◆ Task item ◆
Whenever a line below includes the string "will", show it.

◆ Records ◆
--

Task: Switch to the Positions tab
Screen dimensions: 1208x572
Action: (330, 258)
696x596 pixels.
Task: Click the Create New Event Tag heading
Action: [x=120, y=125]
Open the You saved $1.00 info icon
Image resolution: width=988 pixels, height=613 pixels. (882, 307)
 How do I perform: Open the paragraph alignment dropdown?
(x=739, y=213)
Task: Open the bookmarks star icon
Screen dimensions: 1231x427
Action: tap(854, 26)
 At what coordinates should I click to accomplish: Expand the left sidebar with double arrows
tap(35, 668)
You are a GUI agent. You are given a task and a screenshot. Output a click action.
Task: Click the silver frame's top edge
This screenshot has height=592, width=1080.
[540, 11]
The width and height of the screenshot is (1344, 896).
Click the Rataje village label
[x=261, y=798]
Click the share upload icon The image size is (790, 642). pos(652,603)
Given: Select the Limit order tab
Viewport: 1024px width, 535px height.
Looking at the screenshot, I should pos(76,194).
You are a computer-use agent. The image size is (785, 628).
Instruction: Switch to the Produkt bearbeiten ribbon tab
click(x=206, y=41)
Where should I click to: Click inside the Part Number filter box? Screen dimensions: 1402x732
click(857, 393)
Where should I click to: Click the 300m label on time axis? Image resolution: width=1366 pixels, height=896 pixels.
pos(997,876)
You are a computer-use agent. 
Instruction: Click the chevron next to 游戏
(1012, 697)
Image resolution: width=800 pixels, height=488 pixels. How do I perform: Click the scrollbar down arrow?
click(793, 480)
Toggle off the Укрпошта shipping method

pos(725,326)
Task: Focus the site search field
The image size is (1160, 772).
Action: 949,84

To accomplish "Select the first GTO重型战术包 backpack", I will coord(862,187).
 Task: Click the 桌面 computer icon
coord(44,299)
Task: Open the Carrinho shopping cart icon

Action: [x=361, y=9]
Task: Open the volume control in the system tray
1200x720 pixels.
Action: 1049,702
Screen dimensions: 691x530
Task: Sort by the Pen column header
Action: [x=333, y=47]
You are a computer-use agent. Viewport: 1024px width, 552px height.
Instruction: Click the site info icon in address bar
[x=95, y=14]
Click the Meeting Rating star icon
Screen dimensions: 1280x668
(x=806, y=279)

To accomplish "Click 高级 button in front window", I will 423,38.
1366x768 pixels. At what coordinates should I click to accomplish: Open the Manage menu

--

◆ Written answer ◆
To accomplish "Select the first GTO重型战术包 backpack", I will coord(862,187).
To accomplish "Click 高级 button in front window", I will 423,38.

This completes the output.